→ Text shown:
BEGIN

Small trees and shrubs are an important part of most landscapes. While foliage can hide problems through the growing season, this is a good time of year to take a close look at branching patterns. It's also a good time to prune most woody plants. An easy rule of thumb is to "prune any time but leaf on or leaf off" -- in other words, when the plant's energy is focused on new growth or hardening off for winter.
Safety is an important issue for large trees, and pruning a good-sized tree can be expensive and require specialized skills and equipment. Fortunately, though, even large-maturing trees that are carefully pruned when small will be stronger and require very little pruning once mature.
Small and young trees are pruned primarily for plant health and for aesthetics. But even the smallest woody plant can quickly turn into a mass of tangled branches.
Where to begin?
- Start by removing branches that are dead or injured from disease, insects, winds, etc. The pruning cut should be angled from the base of the trunk about an inch or so out (a slightly elevated ridge of bark may be visible).
- Eliminate branches that are rubbing against other branches.
- Remove branches with weak or narrow angles of attachment, which are likely to crack or break off. Branches that are angled 60-70 degrees out from the trunk are much stronger.
- Prune to encourage and not interfere with flowering, usually immediately after flowering: lilac, magnolia, chokeberry, chokecherry, serviceberry, clove currant, forsythia, early-blooming spirea, viburnum, etc.
- Shrubs grown for foliage -- burning bush, dogwood, honeysuckle, ninebark, sumac -- should be pruned before leafing occurs.
- Prune to increase air flow, or to allow sunlight for plants underneath the tree.
- Remove sprouts and suckers in early summer to minimize re-growth.
With newly planted trees, avoid excessive pruning while the plant is developing its root system. Cut back only dead or injured branches to limit plant stress. The main trunk will develop more quickly if lower branches are left on for several years. A few months after transplanting, prune to maintain a central leader and to space branches out around the trunk and vertically.

END

→ Tasks:
- a) In the text on pruning trees and shrubs, at what angle out from the trunk are branches much stronger?
- b) Copy the part of the pruning text that begins at the words "- Eliminate branches" and stops after the words "underneath the tree.".

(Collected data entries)
BEGIN

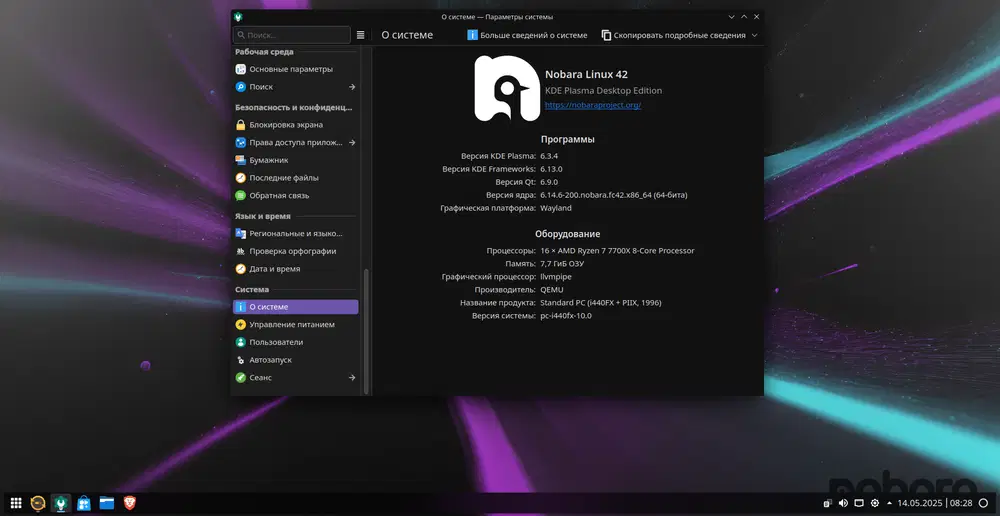Image resolution: width=1000 pixels, height=516 pixels.
Task: Click the volume icon in system tray
Action: coord(843,502)
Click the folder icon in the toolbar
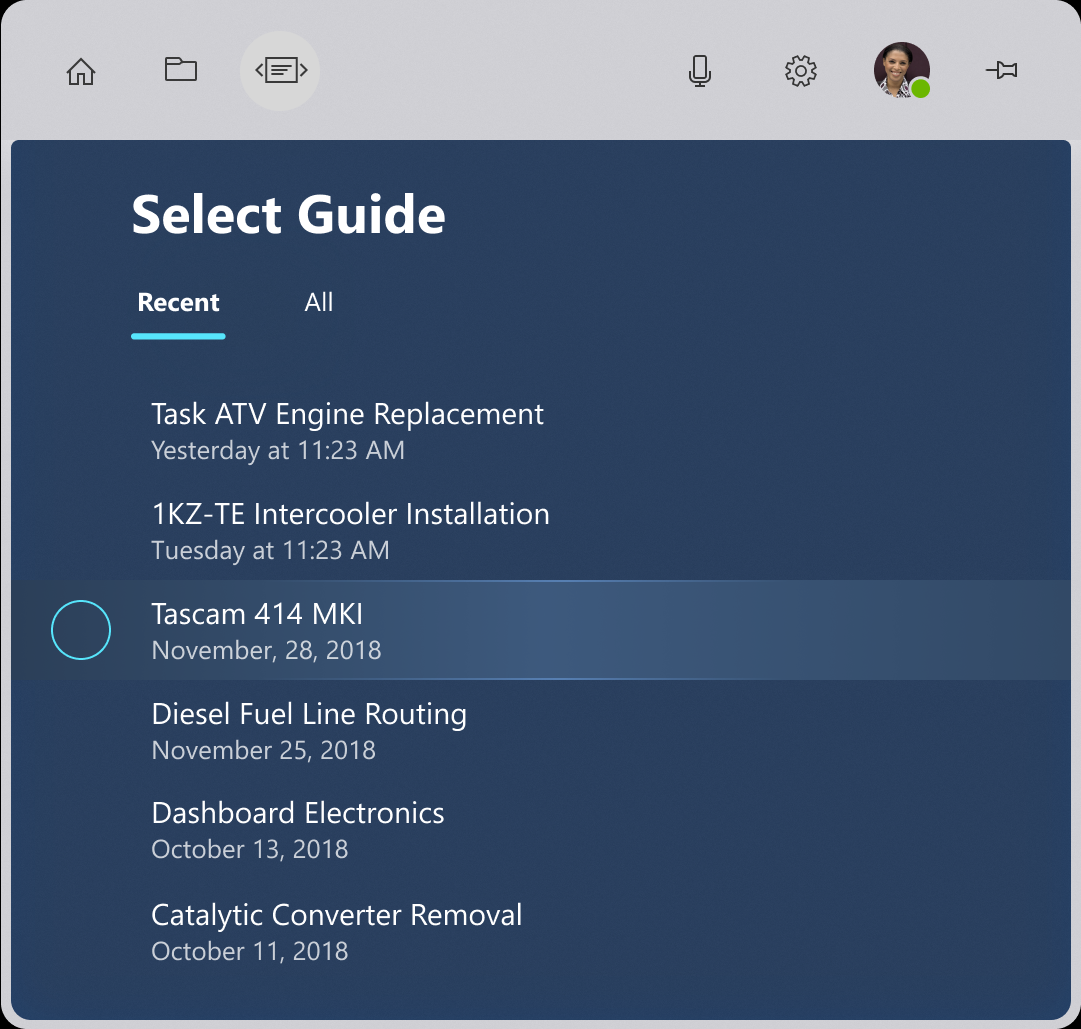 click(181, 70)
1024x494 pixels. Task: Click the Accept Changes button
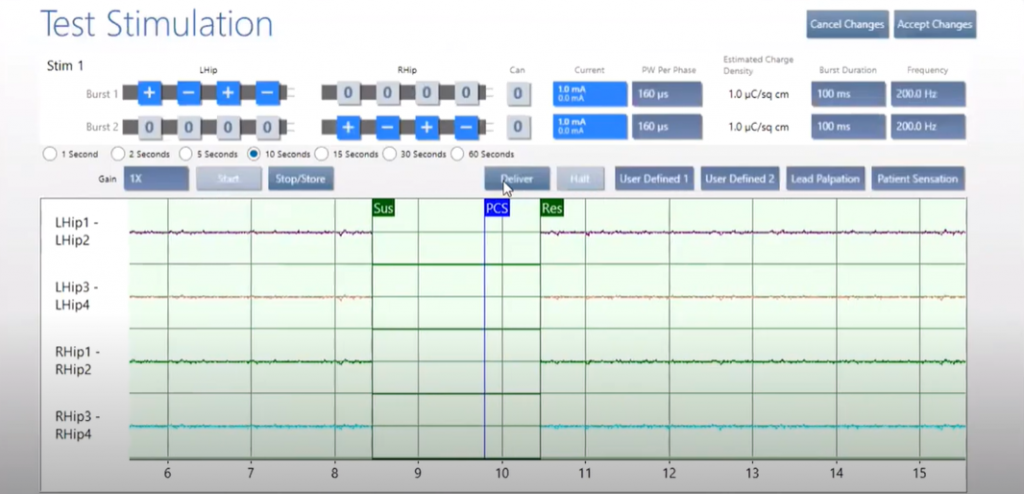[x=934, y=24]
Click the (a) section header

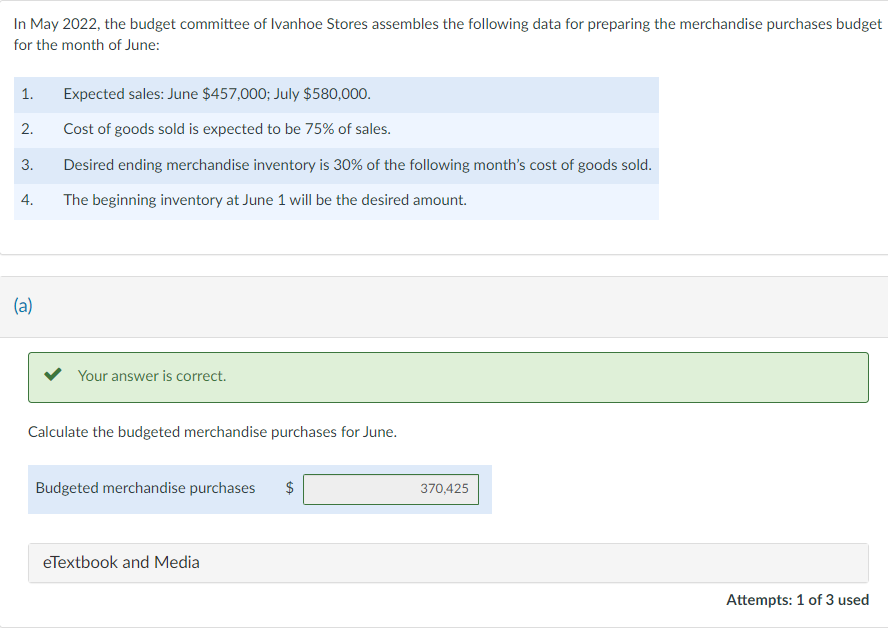point(22,305)
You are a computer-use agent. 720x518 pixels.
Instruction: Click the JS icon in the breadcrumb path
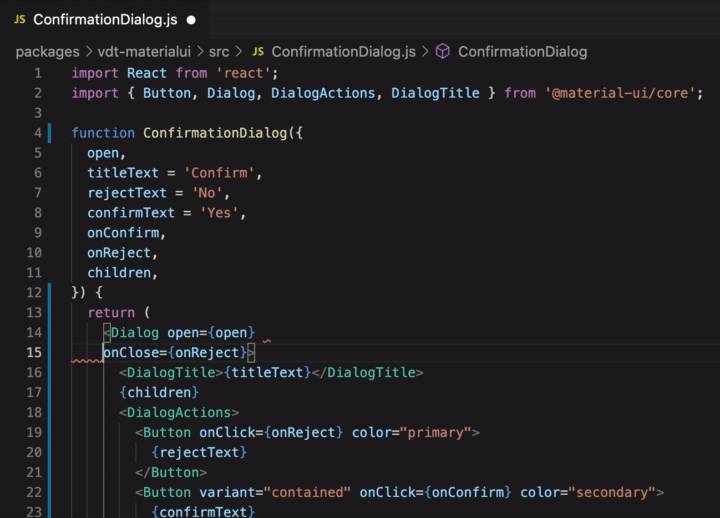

END

→ Answers to the exercise:
- a) Branches angled 60-70 degrees out from the trunk are much stronger.

- b)
- Eliminate branches that are rubbing against other branches.
- Remove branches with weak or narrow angles of attachment, which are likely to crack or break off. Branches that are angled 60-70 degrees out from the trunk are much stronger.
- Prune to encourage and not interfere with flowering, usually immediately after flowering: lilac, magnolia, chokeberry, chokecherry, serviceberry, clove currant, forsythia, early-blooming spirea, viburnum, etc.
- Shrubs grown for foliage -- burning bush, dogwood, honeysuckle, ninebark, sumac -- should be pruned before leafing occurs.
- Prune to increase air flow, or to allow sunlight for plants underneath the tree.